Geoff Ogilvy walked through the room, accepting congratulations for his back-nine 31. He'd also carded a 10-under, tied with Woods. He needed a collapse by the golfers still on the course to have a chance to win. He, too, could do nothing but watch. First, he needed to find his wife.

"You seen Juli?" he asked.

She was just a few steps behind him, sinking into the couch after a long round, apologizing for being so sweaty. Golfers' wives are better at the watching than golfers; they have years of practice, standing to the side, helpless.

The tournament was about a half hour from ending, and anyone could win. Ogilvy and Woods were just two back, and the last few holes at Augusta National have derailed generations of would-be winners. Ogilvy joked about having no shot, but he didn't stop watching. He believed.

Tiger Woods did not.

Stevie Williams trudged past the window, carrying Tiger's clubs. The leaders dueled on the course. Stevie popped the hatch on the black Mercedes SUV, and as he put the clubs inside, a roar came in fast. He didn't turn around. Tiger was going home. Close isn't close enough, and time is not his friend.

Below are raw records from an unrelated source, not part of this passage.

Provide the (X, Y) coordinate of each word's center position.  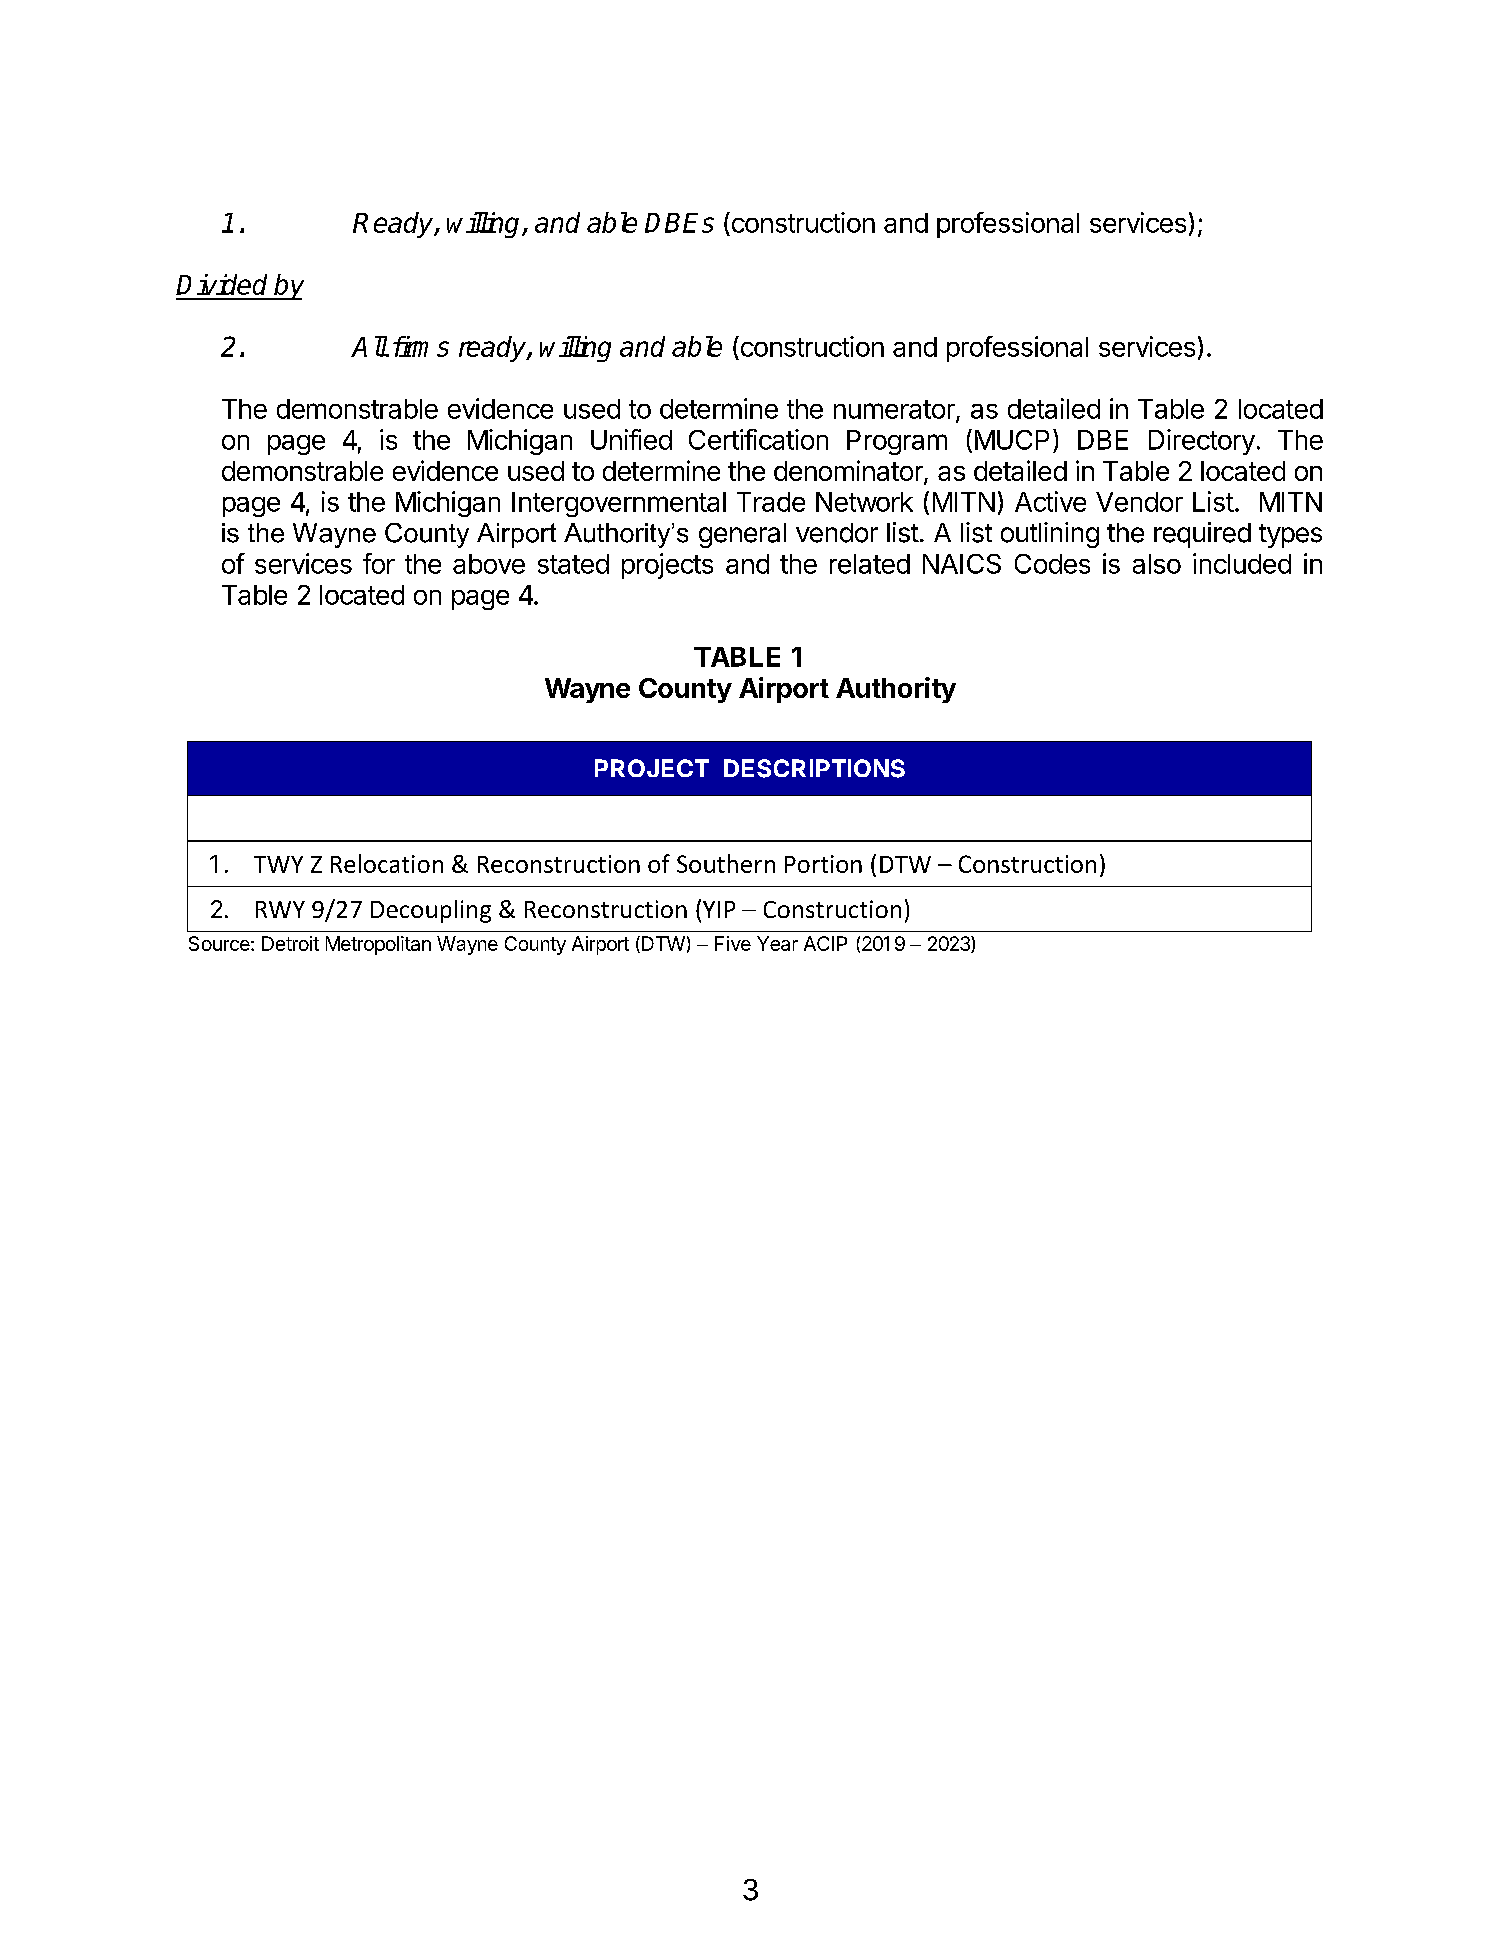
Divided (221, 284)
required (1202, 535)
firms (421, 346)
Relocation (387, 863)
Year (777, 943)
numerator (895, 410)
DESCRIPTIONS (814, 768)
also (1157, 564)
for (379, 563)
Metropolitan (378, 945)
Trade (771, 502)
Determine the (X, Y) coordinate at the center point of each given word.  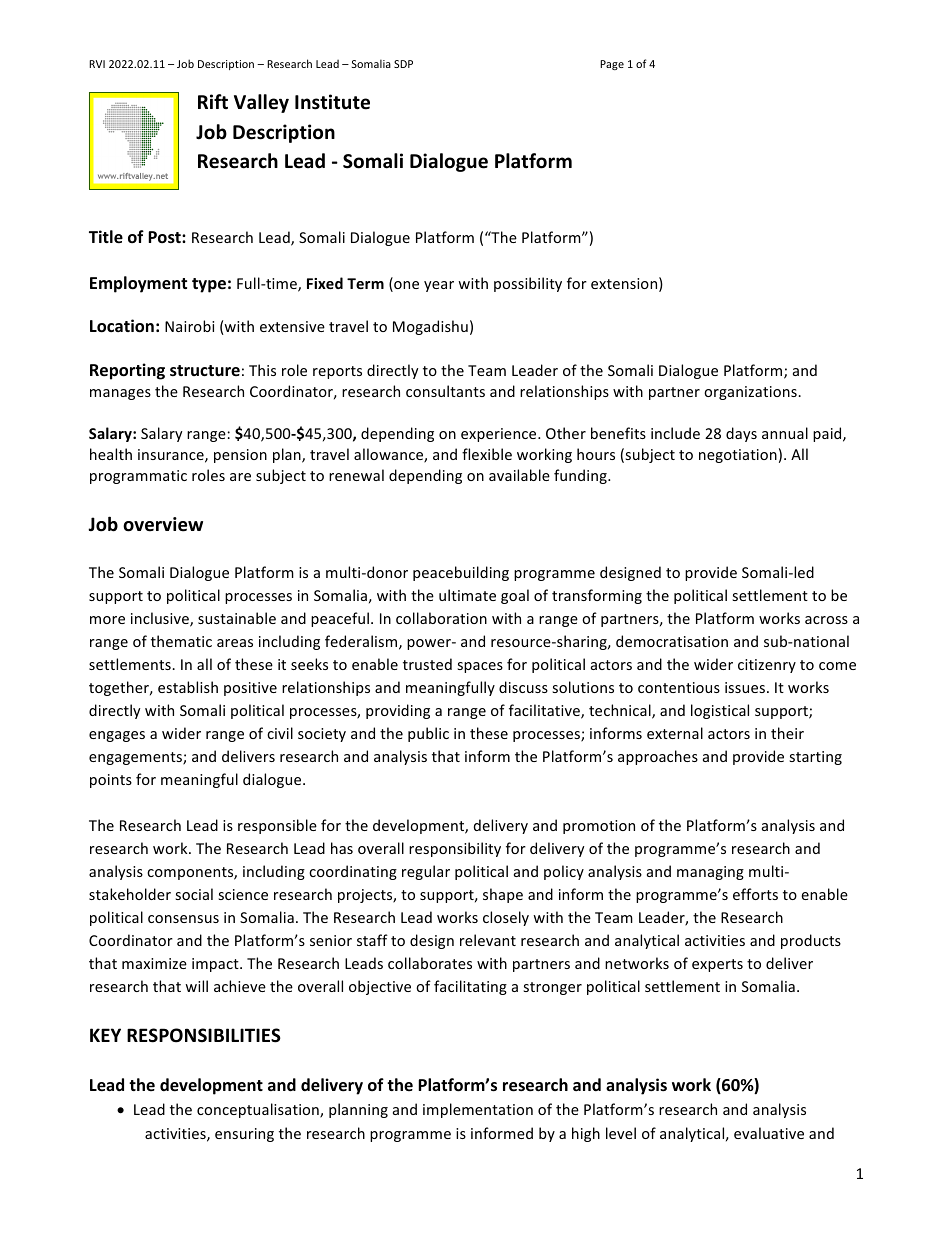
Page (612, 65)
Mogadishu (430, 327)
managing (710, 873)
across (826, 620)
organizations (751, 393)
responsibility (455, 849)
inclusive (161, 619)
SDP (403, 64)
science (243, 894)
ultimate (467, 595)
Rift (213, 101)
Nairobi (189, 326)
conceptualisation (259, 1110)
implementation (478, 1110)
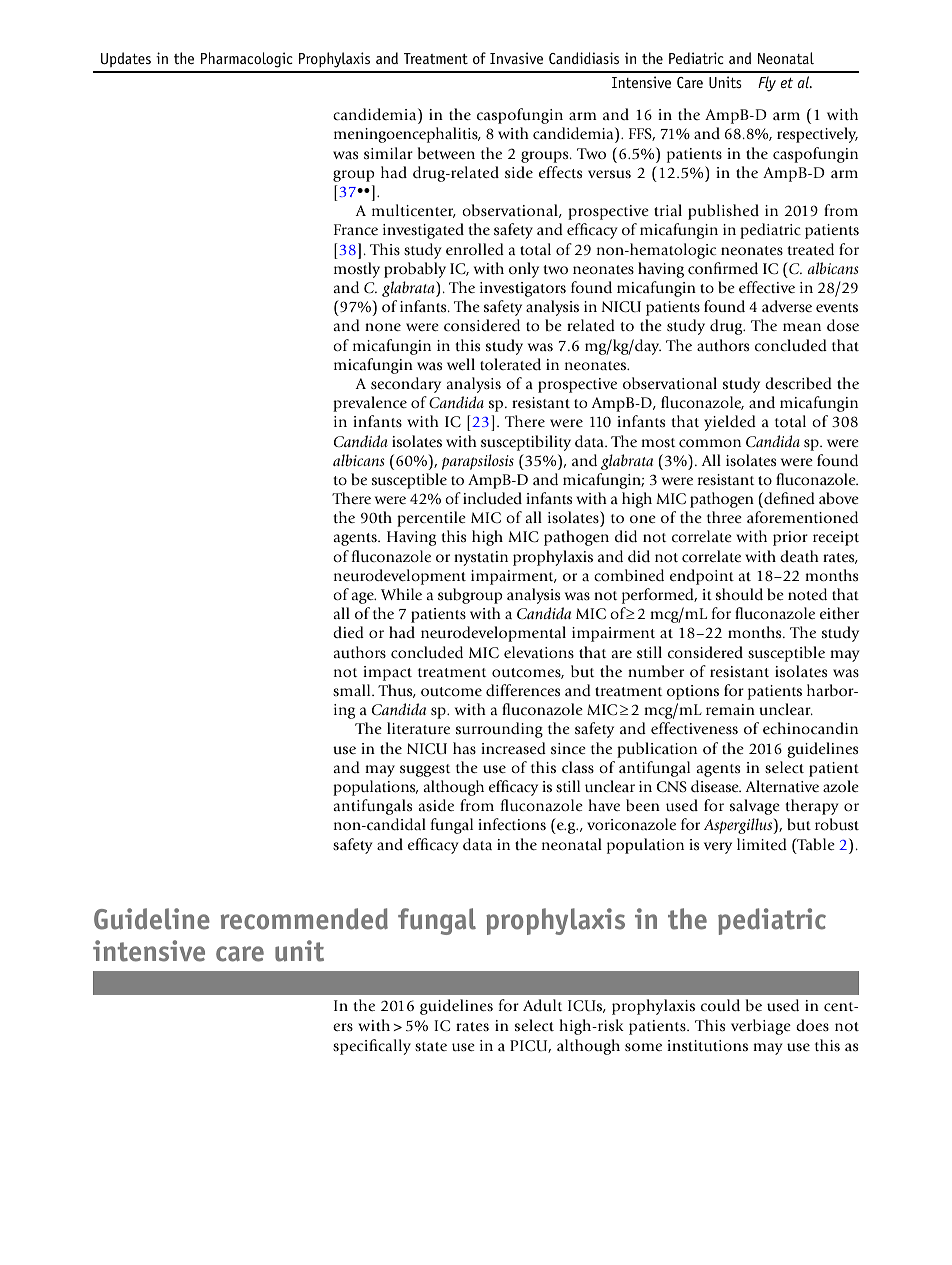 The width and height of the screenshot is (952, 1265). What do you see at coordinates (247, 60) in the screenshot?
I see `Pharmacologic` at bounding box center [247, 60].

Schwartzel got to 12-under, tying Adam Scott, and the golfers in the locker room headed to the parking lot, too. Bubba Watson walked out, carrying a FedEx box and a pink-shafted driver. Juli Ogilvy returned from the bar and looked over at Geoff. He was still just two shots back.

"You want a drink?" she asked.

"When I'm out of it," he said.

With every move shown on televisions in the Grill Room, Scott and Schwartzel didn't lose strokes. They gained them. Ogilvy looked at the leaderboard and, finally, knew his Masters was finished.

"I'll start drinking now, eh?" he said, smiling.

Schwartzel birdied 17.

Tiger's mom stood up from her table and left. The winnowing happened fast now. Just an hour ago, a half dozen golfers dreamed, grinding each shot, all with a shot of winning, their families and friends living and dying alongside. Now they slipped away.

Ogilvy came into the room with his golf bag.

"Ready?" he asked.

His wife grabbed her purse. She hugged K.J. Choi's wife, who watched her husband bleed strokes coming home. Not long ago, Choi had been in the hunt. Like Ogilvy and Woods, he believed. But memories like that have a tiny half-life, and once hope is gone, it's hard to remember what it ever felt like at all. Choi bogeyed 17. He missed a par putt at No. 18, and when the final putt dropped, his family hurried out the door.

Only Schwartzel remained. His closing birdie gave him a two-shot win. The cameras found his wife, as the other wives gathered up children and headed to the next town. His agent, who'd enduring the stress a table away from Tiger's mom, wrapped him in a hug. The grill room began to clear, the blenders soon to be silent, the televisions soon to be dark. Outside, under the Big Tree, the air cooled. Even the heat was a memory now.